*** Records for processing Section Begins ***

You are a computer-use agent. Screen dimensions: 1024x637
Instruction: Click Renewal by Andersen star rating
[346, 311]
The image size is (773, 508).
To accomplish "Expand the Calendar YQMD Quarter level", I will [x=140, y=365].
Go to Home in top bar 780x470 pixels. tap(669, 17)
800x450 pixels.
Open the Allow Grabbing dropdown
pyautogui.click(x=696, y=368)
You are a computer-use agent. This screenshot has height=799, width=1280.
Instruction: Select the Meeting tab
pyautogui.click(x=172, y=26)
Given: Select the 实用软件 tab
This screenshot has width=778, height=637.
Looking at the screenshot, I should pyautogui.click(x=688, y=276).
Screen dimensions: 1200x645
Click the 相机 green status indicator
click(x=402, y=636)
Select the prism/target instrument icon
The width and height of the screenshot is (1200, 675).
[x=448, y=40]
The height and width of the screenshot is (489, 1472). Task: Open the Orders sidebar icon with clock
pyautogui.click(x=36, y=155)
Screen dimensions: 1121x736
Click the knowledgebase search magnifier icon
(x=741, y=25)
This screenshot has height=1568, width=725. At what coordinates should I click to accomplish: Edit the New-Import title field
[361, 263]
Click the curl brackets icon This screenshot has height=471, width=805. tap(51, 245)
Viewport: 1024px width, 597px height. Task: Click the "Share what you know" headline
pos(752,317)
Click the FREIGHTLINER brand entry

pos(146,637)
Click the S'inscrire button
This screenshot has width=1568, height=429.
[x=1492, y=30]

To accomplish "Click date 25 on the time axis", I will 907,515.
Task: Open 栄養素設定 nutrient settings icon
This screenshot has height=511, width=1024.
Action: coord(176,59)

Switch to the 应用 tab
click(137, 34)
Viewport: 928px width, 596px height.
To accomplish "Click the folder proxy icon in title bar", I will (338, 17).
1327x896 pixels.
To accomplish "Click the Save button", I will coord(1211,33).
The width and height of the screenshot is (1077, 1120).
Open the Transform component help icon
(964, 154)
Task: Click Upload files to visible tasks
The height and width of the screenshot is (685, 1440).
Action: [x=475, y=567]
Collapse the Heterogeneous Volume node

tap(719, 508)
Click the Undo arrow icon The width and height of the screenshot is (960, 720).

*** Records for processing Section Ends ***

→ **Exercise**
Extract the full set of entries word for word.

→ **Exercise response**
You are a computer-use agent. Screen dimensions: 1024x637
Instruction: Click Renewal by Andersen star rating
[346, 311]
The image size is (773, 508).
To accomplish "Expand the Calendar YQMD Quarter level", I will [x=140, y=365].
Go to Home in top bar 780x470 pixels. tap(669, 17)
800x450 pixels.
Open the Allow Grabbing dropdown
pyautogui.click(x=696, y=368)
You are a computer-use agent. This screenshot has height=799, width=1280.
Instruction: Select the Meeting tab
pyautogui.click(x=172, y=26)
Given: Select the 实用软件 tab
This screenshot has width=778, height=637.
Looking at the screenshot, I should pyautogui.click(x=688, y=276).
Screen dimensions: 1200x645
Click the 相机 green status indicator
click(x=402, y=636)
Select the prism/target instrument icon
The width and height of the screenshot is (1200, 675).
[x=448, y=40]
The height and width of the screenshot is (489, 1472). Task: Open the Orders sidebar icon with clock
pyautogui.click(x=36, y=155)
Screen dimensions: 1121x736
Click the knowledgebase search magnifier icon
(x=741, y=25)
This screenshot has height=1568, width=725. At what coordinates should I click to accomplish: Edit the New-Import title field
[361, 263]
Click the curl brackets icon This screenshot has height=471, width=805. tap(51, 245)
Viewport: 1024px width, 597px height. Task: Click the "Share what you know" headline
pos(752,317)
Click the FREIGHTLINER brand entry

pos(146,637)
Click the S'inscrire button
This screenshot has width=1568, height=429.
[x=1492, y=30]

To accomplish "Click date 25 on the time axis", I will 907,515.
Task: Open 栄養素設定 nutrient settings icon
This screenshot has height=511, width=1024.
Action: coord(176,59)

Switch to the 应用 tab
click(137, 34)
Viewport: 928px width, 596px height.
To accomplish "Click the folder proxy icon in title bar", I will (338, 17).
1327x896 pixels.
To accomplish "Click the Save button", I will coord(1211,33).
The width and height of the screenshot is (1077, 1120).
Open the Transform component help icon
(964, 154)
Task: Click Upload files to visible tasks
The height and width of the screenshot is (685, 1440).
Action: [x=475, y=567]
Collapse the Heterogeneous Volume node

tap(719, 508)
Click the Undo arrow icon The width and height of the screenshot is (960, 720).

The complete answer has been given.